Stacey Loscalzo

Feb 01

January Books

by Stacey

 

 

Photo courtesy of Colossal

I really do love book lists.

So I decided that this year, I will be better about keeping one of my own. I tend to avoid resolutions because I feel bad when I break them. Therefore, this is an idea, not a resolution. So, if a February book list doesn’t end up anywhere on this blog, all will still be right with the world.

The month began with The Gift of an Ordinary Day by Katrina Kenison. This book had been on my To Be Read list for so long that simply reading it would have felt like an accomplishment. More than that though, it has given me things to think about the whole month long.

My mother loaded Joan Didion’s Blue Nights on to the Kindle that she gave me for Christmas so this title was next in line. I was both excited and fearful to read this book. I read Didion’s Year of Magical Thinking right as my dad was dying so I was a bit nervous about reading another of her books about death. Upon reading it though, I realized that it was much more a book about life. As I suppose all books truly are.

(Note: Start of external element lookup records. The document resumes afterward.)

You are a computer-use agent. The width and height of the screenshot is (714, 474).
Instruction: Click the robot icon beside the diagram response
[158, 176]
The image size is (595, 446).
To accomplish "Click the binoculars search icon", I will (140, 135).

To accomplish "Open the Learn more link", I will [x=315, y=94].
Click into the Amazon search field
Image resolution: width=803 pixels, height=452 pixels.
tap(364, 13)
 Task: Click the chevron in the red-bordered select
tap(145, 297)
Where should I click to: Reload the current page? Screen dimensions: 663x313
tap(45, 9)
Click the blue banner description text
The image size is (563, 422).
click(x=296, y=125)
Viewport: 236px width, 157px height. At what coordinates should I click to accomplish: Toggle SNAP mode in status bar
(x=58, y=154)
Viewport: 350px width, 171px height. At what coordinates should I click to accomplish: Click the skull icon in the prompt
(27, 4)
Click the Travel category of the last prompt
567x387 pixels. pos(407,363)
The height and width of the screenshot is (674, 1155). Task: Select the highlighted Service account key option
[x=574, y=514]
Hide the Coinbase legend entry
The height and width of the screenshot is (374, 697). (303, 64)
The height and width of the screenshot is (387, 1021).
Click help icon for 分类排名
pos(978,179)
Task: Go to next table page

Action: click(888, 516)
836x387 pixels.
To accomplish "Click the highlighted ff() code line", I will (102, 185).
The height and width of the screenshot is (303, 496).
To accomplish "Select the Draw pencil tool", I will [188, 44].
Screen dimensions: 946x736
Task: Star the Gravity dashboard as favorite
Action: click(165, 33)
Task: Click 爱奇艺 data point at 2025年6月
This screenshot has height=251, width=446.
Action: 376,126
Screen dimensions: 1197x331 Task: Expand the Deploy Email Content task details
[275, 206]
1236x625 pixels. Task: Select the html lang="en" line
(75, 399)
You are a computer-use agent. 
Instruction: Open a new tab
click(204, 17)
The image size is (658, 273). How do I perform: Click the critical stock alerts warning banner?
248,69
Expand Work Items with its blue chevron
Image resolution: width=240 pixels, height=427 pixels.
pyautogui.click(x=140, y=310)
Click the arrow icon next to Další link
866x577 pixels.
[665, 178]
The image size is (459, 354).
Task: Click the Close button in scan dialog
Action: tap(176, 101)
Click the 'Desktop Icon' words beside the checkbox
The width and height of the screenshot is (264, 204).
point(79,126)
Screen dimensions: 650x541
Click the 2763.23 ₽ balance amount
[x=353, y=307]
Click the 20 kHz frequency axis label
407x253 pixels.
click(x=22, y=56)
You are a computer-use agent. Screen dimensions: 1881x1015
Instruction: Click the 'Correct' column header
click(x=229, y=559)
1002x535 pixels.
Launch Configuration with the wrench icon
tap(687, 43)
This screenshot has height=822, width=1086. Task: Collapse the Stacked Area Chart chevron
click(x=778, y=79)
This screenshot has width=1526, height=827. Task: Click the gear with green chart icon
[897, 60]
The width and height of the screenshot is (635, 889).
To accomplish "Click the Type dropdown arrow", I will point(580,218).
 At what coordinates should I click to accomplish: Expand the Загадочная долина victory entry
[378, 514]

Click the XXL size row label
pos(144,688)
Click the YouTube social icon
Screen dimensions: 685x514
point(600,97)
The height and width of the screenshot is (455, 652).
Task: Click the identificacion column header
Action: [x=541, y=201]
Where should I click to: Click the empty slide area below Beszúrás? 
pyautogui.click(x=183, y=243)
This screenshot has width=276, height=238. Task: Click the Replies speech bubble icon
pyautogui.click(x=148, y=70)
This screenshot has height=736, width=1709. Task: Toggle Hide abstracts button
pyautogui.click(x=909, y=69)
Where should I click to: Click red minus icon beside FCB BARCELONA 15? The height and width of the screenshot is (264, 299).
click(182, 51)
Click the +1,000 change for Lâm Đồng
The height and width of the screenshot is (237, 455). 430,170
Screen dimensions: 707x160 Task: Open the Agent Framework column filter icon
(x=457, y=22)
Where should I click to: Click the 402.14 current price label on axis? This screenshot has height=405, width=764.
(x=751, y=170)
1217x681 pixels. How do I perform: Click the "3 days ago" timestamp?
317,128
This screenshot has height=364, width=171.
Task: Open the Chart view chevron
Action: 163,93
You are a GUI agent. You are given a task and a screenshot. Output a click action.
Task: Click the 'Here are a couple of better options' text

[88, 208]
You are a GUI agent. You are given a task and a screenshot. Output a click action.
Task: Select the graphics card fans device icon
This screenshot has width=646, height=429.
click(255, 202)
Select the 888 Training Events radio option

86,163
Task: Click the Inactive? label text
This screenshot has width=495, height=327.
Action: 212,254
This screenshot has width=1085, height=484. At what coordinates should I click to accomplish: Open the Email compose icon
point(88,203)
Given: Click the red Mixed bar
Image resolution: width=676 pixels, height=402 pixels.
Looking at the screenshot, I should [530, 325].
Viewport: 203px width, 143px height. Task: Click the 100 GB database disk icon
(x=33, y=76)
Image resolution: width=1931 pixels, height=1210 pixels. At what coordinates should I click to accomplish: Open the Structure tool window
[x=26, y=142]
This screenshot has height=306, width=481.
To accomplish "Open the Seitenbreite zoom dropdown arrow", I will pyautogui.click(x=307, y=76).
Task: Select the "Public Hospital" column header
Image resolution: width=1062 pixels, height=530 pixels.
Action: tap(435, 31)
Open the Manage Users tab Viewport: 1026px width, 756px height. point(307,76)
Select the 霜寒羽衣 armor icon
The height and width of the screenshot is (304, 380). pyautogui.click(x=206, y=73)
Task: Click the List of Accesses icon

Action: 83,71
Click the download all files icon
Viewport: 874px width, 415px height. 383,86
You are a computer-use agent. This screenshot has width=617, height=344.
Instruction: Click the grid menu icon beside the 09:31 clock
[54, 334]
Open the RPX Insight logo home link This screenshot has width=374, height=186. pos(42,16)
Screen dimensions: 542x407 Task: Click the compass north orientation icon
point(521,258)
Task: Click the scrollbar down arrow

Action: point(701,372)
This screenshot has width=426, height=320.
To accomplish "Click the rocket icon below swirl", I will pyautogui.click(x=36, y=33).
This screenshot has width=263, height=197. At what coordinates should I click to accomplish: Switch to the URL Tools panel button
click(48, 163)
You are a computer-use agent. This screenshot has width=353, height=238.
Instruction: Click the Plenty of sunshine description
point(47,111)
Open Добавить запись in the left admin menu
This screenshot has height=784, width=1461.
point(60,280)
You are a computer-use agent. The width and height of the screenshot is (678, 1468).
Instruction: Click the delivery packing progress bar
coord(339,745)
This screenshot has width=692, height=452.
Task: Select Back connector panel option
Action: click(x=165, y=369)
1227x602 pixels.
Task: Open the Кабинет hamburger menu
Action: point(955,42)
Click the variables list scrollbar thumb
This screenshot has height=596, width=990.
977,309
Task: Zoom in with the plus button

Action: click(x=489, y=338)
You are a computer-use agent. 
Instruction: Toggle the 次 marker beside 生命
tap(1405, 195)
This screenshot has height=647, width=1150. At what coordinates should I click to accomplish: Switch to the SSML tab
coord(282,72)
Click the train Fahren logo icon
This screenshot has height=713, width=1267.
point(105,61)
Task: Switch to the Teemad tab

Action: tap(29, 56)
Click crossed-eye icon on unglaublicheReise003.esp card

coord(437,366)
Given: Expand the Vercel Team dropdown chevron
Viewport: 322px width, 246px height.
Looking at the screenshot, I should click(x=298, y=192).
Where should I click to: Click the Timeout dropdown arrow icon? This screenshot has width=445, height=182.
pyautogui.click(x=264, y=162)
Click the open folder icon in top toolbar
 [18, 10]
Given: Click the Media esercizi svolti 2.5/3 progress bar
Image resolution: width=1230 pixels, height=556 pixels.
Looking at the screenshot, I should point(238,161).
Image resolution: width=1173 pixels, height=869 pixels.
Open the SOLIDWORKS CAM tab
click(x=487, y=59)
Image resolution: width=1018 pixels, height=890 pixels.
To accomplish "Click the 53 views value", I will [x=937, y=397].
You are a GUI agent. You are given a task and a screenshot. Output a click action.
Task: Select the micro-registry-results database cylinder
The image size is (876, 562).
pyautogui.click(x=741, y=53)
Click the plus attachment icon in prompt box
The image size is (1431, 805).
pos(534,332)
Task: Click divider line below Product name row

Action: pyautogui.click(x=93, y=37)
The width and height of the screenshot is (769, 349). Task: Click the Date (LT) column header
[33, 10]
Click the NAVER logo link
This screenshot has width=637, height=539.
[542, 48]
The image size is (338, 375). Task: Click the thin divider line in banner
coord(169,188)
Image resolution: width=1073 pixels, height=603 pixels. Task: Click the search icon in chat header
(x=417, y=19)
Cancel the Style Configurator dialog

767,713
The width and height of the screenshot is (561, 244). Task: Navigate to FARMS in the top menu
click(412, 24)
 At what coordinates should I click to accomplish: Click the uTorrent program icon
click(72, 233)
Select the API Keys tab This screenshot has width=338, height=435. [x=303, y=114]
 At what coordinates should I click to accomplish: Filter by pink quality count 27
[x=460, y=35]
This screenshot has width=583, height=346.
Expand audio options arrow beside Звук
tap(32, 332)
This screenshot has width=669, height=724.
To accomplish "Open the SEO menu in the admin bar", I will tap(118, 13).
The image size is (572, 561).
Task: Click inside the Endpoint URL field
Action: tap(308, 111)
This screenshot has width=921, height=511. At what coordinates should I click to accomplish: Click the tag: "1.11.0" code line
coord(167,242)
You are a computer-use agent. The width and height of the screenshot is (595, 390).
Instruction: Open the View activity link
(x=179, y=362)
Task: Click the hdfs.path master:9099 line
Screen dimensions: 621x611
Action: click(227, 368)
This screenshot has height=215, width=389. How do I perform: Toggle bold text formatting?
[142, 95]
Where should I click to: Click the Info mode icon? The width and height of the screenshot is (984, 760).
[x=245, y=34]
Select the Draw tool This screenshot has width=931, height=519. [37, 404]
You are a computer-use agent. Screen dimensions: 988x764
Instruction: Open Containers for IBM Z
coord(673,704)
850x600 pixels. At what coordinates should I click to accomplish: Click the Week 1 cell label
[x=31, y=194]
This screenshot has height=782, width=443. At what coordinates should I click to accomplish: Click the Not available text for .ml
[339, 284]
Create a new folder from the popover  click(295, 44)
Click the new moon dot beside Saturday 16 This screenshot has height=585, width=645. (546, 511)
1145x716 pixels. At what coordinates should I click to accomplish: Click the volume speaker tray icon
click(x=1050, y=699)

The Anti-Romantic Child tells the tale of a mother coming to terms with marriage, motherhood and the world of raising a child with autism. Thought-provoking and funny at the same time, this was a good read. That said, I tend to have issues if I read too many memoirs in a row. It was time to move on to fiction.

Reading Divisadero was rewarding while challenging. The author is a poet and his prose reads as such. Beautifully haunting, I had to take breaks from reading at times, the language so much richer than what I typically read.

Perhaps this is why the month ended with middle grade fiction. That and because we traveled in to the world of the Metropolitan Museum of Art this weekend.

From the Mixed Up Files of Mrs. Basil E. Frankweiler was just as wonderful as I had remembered it as a child. My friend Nicky read it again this week too and commented that she could actually remember specific lines of the story from reading it in childhood. Now that is a well written book. More to come on this fantastic title….

And here’s to equally happy February reading…

3 Comments

  1. Lindsey says:

    I love this list! Particularly because (and this never happens) I’ve read every book on it. As you know, Divisadero is one of my favorite novels ever … And Mrs. Basil E Frankweiler is one I cherish from childhood too. xoxo

  2. sara says:

    I had to giggle at the last one. We have a huge family reunion every summer at the beach and play a rousing game of Charades at least once. And the family joke is that anytime someone starts their turn with book and it’s more than just a few words in the title, we all yell out, “From the Mixed Up Files of Mrs. Basil E. Frankweiler!” (I think it was my poor uncle who got stuck with that probably a decade ago and we’ve never forgotten it.)
    Hugs, Sara

  3. Zoe says:

    What a rich mix! I haven’t read any of them, but the Didion and Ondaatje are two in particular I’d like to read.